Regista e interpreti lavorano per sottrazione, lasciando al pubblico lo spazio per entrare nei ricordi dei personaggi, senza abbandonare le emozioni suscitare dai terribili fatti raccontati
29 Gennaio 2025 23:35
Dovessimo riassumere in poche parole la recensione de La farfalla impazzita, potremmo definirlo un film-tv che trova il suo significato negli sguardi. A fronte, infatti, di una sceneggiatura molto lineare e rispettosa dei fatti realmente accaduti a cui si ispira, la fiction trova la sua potenza e il suo messaggio da veicolare negli sguardi di vittime e carnefici, diventando un altro contenuto utile a far sì che la Giornata della Memoria possa essere affrontare con i giusti strumenti nelle scuole e anche altrove.
La recensione de La farfalla impazzita
Il racconto in onda su Raiuno e su RaiPlay della battaglia intrapresa da Giulia Spizzichino per far sì che Erich Priebke fosse estradato e processato per i crimini commessi cinquant’anni prima riesce ad avere un tono differente rispetto agli altri film-tv dedicati al tema dell’Olocausto e delle persecuzioni fatte dai nazisti durante la Seconda Guerra Mondiale.
Se solitamente siamo infatti abituati a storie che ci riportano indietro nel tempo e che propongono quei terribili anni, andando dritto al cuore delle emozioni che certe scene possono inevitabilmente suscitare, ne La Farfalla Impazzita la scelta è stata quella di far solamente immaginare quello che i parenti di Giulia possono aver vissuto, e con loro ovviamente tutte le altre vittime delle Fosse Ardeatine.
Si lavora per sottrazione nel film-tv di Kiko Rosati, almeno per quanto riguarda la narrazione dei fatti storici: si lascia che il pubblico possa immaginare da solo, attingendo magari da quanto ha visto o letto altrove. Ma c’è un altro tipo di lavoro che rende La farfalla impazzita differente dagli altri film sullo stesso argomento: qui, infatti, è il “dopo” a essere protagonista, ovvero ciò che passano i sopravvissutti per il resto della loro vita.

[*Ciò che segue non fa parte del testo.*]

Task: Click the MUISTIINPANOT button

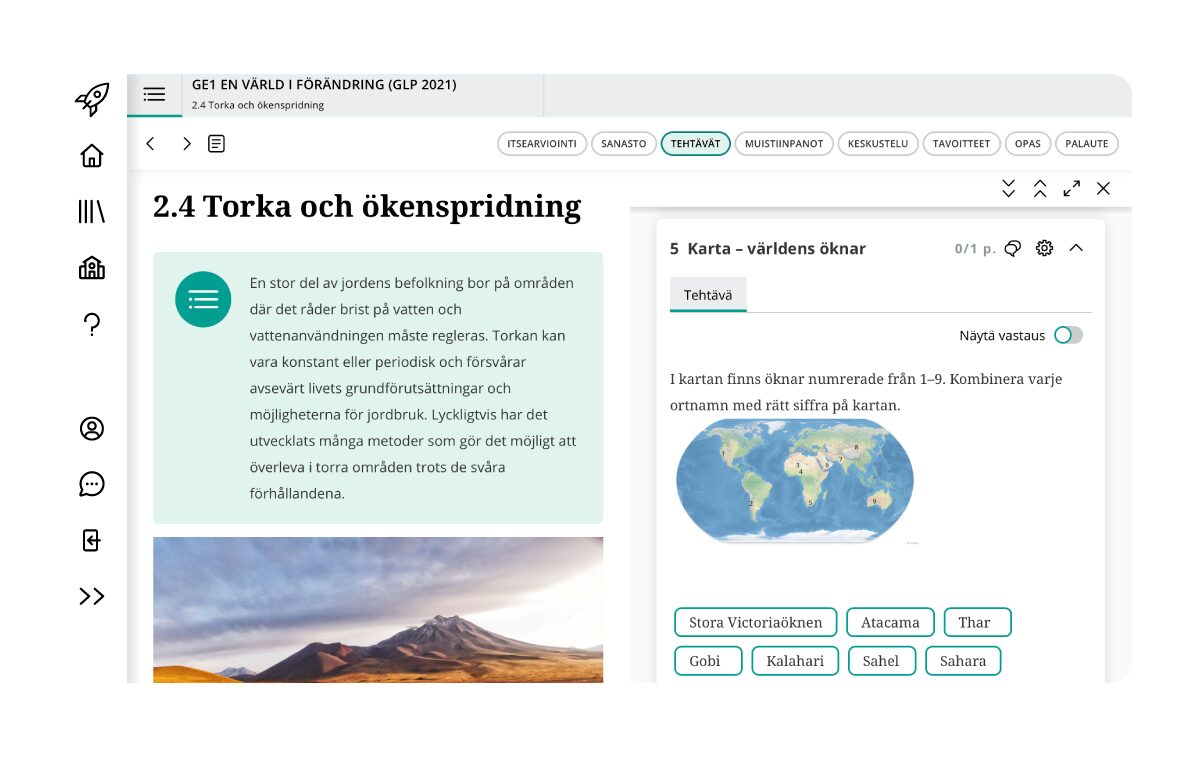Action: pos(784,144)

La storia di Giulia Spizzichino diventa così emblematica nel far capire al pubblico che quei dolori provati durante la Guerra non terminano con essa, ma si trascinano per intere esistenze. Ancora di più se i responsabili non fanno i conti con la giustizia: un misto di dolore, rabbia e anche -come dice la stessa Giulia- vergogna per essere sopravvissuti.
Ecco che, allora, gli sguardi diventano la vera chiave di lettura del film: da quello beffardo di Priebke a quello severo ma preoccupato del figlio della protagonista, ma anche lo sguardo comprensivo e amorevole di suo marito. Fino a, ovviamente, gli sguardi della protagonista Giulia, i più importanti per comprendere al meglio il senso di tutta l’operazione voluta da Rai Fiction e da 11 Marzo Film.
La sfida più difficile, in questo senso, l’ha provata dunque Elena Sofia Ricci: a lei è stato chiesto di sottrarre molto nella recitazione per trasmettere al pubblico un’impassibilità e una fermezza che, per Spizzichino, non erano altro che un restare ferma, intrappolata in quel terribile passato, quasi con rassegnazione e, appunto, vergogna. L’effetto è che il pubblico, però, prova lo stesso dolore e rabbia, sensazioni che anche degli apparentemente semplici sguardi possono comunicare e rimanere nel cuore.